Task objective ->
Reproduce the lines verbatim, beginning with the line containing "Click the GPU-Z" and continuing through the line containing "coord(466,339)".

Record list ->

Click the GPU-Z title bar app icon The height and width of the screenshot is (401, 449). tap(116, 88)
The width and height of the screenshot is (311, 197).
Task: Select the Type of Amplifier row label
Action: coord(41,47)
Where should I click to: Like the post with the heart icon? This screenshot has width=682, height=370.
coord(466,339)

* * *

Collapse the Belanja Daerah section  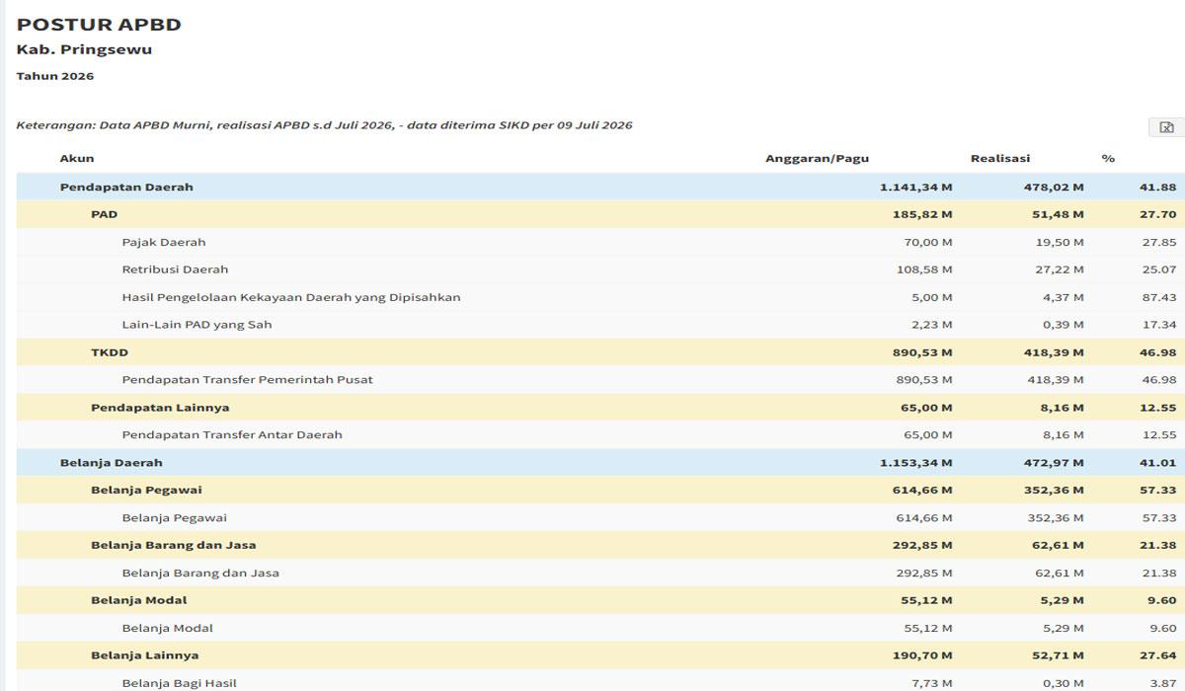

Output for this exercise ->
Click the GPU-Z title bar app icon The height and width of the screenshot is (401, 449). tap(116, 88)
The width and height of the screenshot is (311, 197).
Task: Select the Type of Amplifier row label
Action: coord(41,47)
Where should I click to: Like the post with the heart icon? This screenshot has width=682, height=370.
coord(466,339)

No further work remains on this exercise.